Chinese authorities are exploring introducing a set of measures to stabilize the declining stock market, as earlier attempts to restore investor confidence proved inadequate, prompting Premier Li Qiang to call for decisive actions.
In a bid to mobilize approximately 2 trillion yuan ($278 billion), mainly sourced from offshore accounts of Chinese state-owned enterprises, policymakers are considering the launch of a stabilization fund, Bloomberg News reported on Tuesday.
This fund would be utilized to purchase shares onshore through the Hong Kong exchange link. Moreover, they have designated at least 300 billion yuan from local funds for investment in onshore shares through entities like China Securities Finance Corp. or Central Huijin Investment Ltd.

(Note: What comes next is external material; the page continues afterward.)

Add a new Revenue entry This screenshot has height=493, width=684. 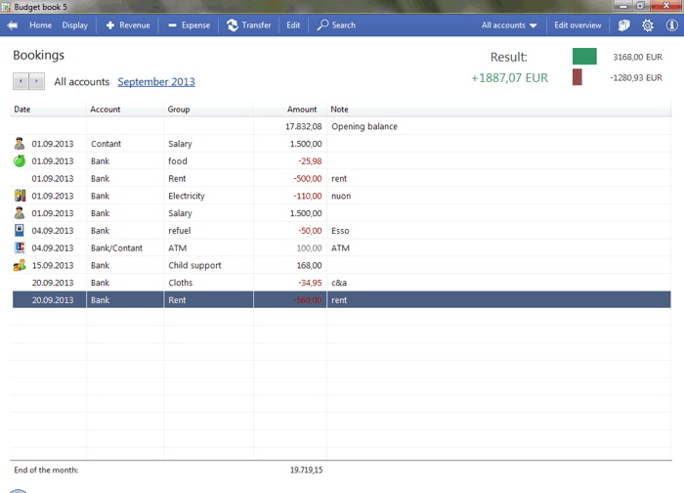[x=127, y=25]
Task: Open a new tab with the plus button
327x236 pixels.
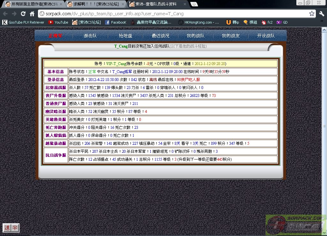Action: pos(194,4)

The urgency behind these deliberations reflects the critical need to address the recent selloff, which pushed the benchmark CSI 300 Index to a five-year low. Recognizing the importance of calming retail investors, many affected by the prolonged property downturn, authorities view market stability as crucial for maintaining social harmony.
The proposed state-backed stabilization fund, initially considered in October, faces skepticism from some investors due to uncertainties surrounding its effectiveness, given the mixed outcomes of Beijing's previous rescue efforts.

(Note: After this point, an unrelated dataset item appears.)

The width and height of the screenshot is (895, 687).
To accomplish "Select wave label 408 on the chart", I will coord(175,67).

The Chinese economy grapples with challenges such as the property crisis, waning consumer sentiment, declining foreign investment, and reduced confidence among local businesses due to years of unpredictable policymaking, putting pressure on both economic and market fronts.
Analysts at Morgan Stanley said the package "could help boost both market sentiment and liquidity, if confirmed to be true."
"The reported size is larger both absolutely and relative to market daily turnover, vs. the 2015 A-share rescue effort. We think coordinated macro stimulus actions are necessary for a sustainable recovery," analysts added.